The group wants committees to elect their leaders as approved at plenary.
The 24 delegates representing the Civil Society Organisations, CSOs, in Nigeria have rejected the recommendation of the 50-member committee of the National Conference, reversing the right of the standing committees to choose their leaderships.
The delegates, in a letter to the Conference leadership, said the committee went outside its terms of reference by reversing the decision, which was adopted at the plenary session on Monday.
They said the implication was that after taking decisions at plenary in the future, some people could just sit somewhere to reverse such decisions.
The 50-member committee was appointed last week by the leadership of the conference to resolve some knotty issues confronting it, particularly the pattern of voting by delegates.
On Wednesday, the committee, however, recommended that the proposed 20 standing committee should not choose their leaders. The conference had earlier decided at the plenary that the proposed committees should choose their own leaderships.
In the letter routed through Conference Chairman, Idris Kutigi, the CSO delegates contended that a unanimous decision on the matter had been taken at an earlier session.
Those who signed on behalf of the 24 delegates are Femi Falana, Abiola Akiode, Festus Okoye, Dudu Manuga and Jaye Gaskiya.
They said they were concerned with the way and manner that the committee of 50 went out of its terms of reference to propose to conference the reversal of a decision earlier made with respect to
committees of conference having the right to elect their own presiding officers. They noted that the earlier decision was unanimously adopted by the delegates in plenary during the discussion of rules and procedure of conference on Monday 24.
They contended that a group which was made up of not more than 10 per cent of delegates and saddled with different tasks of arriving at a consensus on what should constitute majority vote in the absence of consensus would go outside of its own mandate, deliberate on and recommend the reversal of a decision validly taken by all delegates in plenary.
“We are also worried that this practice may inadvertently entrenched the practice of the emergence of some sort of super delegates who can take decisions on behalf of and even opposed to the view of majority of delegates,” they said.
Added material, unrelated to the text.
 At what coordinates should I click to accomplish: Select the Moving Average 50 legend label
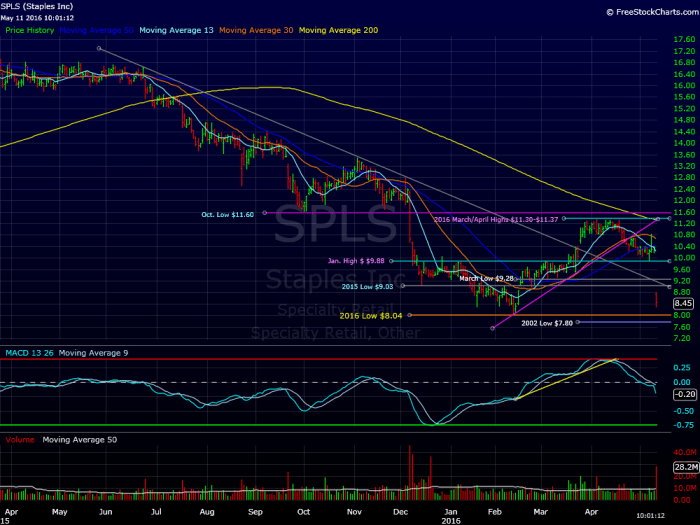click(x=96, y=30)
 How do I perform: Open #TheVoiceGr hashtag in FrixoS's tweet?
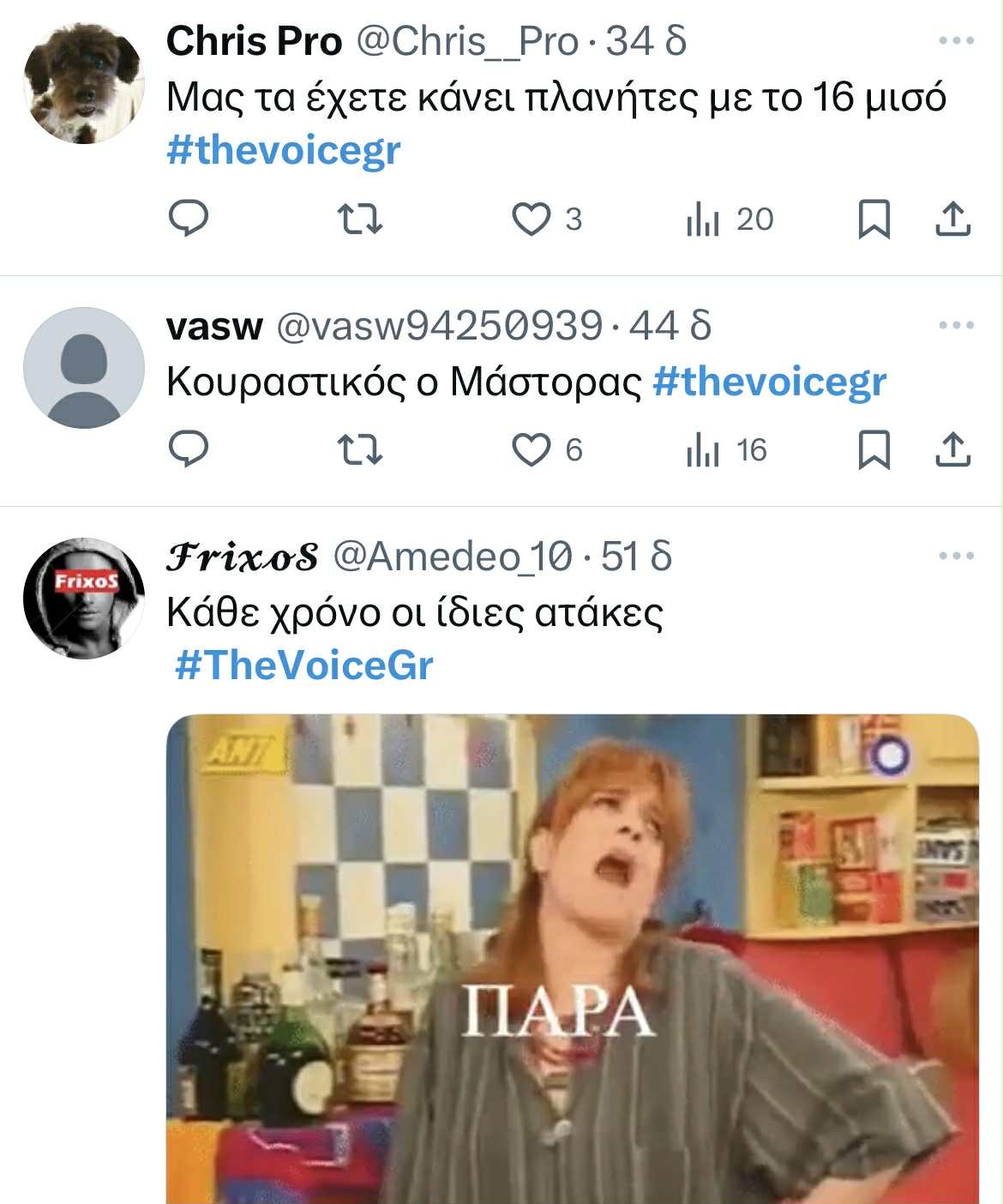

“It is our belief that the reversal of the right of committee to elect their officers directly, as well as the procedure through which this reversal was undertaken undermines the tenets of democracy and
democratic practice.
“We therefore wish that our objections to put on record for historical purpose and that the conference leadership is saddled with the responsibility of ensuring that constituencies other than regional
like women, youth, people with disability, professional groups, labour, and civil society are all represented in the leadership of committees.”